A few days later, Brown's review and those comments showed up at other websites and forums, where others added their own disparaging comments.
The conflation of book, author, and reviewer continued. One commentator assumed that Maureen Ogle had written the review of Brown's book. Another commentator believed that I had written the review of my own book.
In short, some people have no qualms about commenting on books they've never read, and others have a tough time distinguishing the difference between a book's content and a review of that content.
Why does this happen?
Here's one theory: Over the past fifteen or so years, American teachers have devoted considerable classroom time to building "self-esteem" in their students. They do so not by asking students to establish and accomplish goals, but by encouraging them to express their opinions.
As near as I can tell, however, kids aren't being taught to construct a reasoned argument before they spout off. They're simply encouraged to speak up and thereby feel better about themselves.
So there's at least a generation and a half of people who can't tell the difference between a reasoned argument and a random, illogical opinion. Not because they're stupid, but because no one ever taught them the difference (to say nothing of how to read carefully).

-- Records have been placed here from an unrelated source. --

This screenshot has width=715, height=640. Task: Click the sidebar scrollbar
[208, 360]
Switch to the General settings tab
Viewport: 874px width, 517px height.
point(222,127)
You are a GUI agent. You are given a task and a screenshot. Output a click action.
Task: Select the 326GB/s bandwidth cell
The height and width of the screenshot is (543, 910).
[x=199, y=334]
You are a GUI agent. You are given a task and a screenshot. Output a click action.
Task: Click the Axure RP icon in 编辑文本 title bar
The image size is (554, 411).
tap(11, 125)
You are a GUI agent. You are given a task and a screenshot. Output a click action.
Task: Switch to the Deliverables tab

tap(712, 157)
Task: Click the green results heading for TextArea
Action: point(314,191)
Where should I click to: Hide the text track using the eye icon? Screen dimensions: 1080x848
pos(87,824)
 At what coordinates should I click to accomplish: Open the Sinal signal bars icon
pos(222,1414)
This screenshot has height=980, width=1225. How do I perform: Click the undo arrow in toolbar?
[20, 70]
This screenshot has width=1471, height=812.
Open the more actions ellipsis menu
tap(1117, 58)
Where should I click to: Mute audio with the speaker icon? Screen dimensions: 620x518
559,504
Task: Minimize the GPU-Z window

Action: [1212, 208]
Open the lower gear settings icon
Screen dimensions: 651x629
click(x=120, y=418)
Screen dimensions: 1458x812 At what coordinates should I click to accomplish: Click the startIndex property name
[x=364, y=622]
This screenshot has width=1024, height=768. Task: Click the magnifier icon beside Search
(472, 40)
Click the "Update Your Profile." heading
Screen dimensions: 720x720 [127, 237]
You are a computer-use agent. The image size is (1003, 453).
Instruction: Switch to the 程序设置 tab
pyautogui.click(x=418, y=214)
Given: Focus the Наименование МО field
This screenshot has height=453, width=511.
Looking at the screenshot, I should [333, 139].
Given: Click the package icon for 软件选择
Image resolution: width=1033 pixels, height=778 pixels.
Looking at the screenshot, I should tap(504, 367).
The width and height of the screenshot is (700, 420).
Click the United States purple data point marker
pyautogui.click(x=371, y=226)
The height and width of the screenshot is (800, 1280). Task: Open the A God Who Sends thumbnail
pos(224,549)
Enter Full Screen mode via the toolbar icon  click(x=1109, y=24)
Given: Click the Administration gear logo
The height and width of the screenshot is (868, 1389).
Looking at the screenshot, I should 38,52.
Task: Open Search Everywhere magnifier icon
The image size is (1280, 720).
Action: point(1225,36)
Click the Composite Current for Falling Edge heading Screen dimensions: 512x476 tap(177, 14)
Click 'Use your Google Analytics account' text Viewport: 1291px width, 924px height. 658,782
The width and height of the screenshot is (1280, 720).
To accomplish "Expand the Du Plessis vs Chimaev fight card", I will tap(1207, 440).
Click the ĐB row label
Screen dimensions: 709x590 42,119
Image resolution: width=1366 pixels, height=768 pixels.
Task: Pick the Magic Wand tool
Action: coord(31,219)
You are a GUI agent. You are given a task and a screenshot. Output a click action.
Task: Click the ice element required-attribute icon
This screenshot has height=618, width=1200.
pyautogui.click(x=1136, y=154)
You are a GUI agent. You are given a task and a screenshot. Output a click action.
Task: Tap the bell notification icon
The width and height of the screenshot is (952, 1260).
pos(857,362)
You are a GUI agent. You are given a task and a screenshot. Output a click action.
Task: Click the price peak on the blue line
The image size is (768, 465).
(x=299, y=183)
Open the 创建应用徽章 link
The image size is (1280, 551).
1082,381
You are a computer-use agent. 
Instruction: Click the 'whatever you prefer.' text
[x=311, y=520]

So I'm not surprised when people confuse a reviewer with a review, or that they feel entitled to criticize the content of a book even if they haven't read it.
Getting back to the comments posted about Doug Brown's review, you'll notice that eventually I posted my own statement.
Why? Because one of the commentators impugned my professional integrity. He accused me (as have several reviewers) of being a shill for the Big Brewers.
Now, that got my attention. Nothing, and I mean nothing, matters more to me than my personal and professional integrity.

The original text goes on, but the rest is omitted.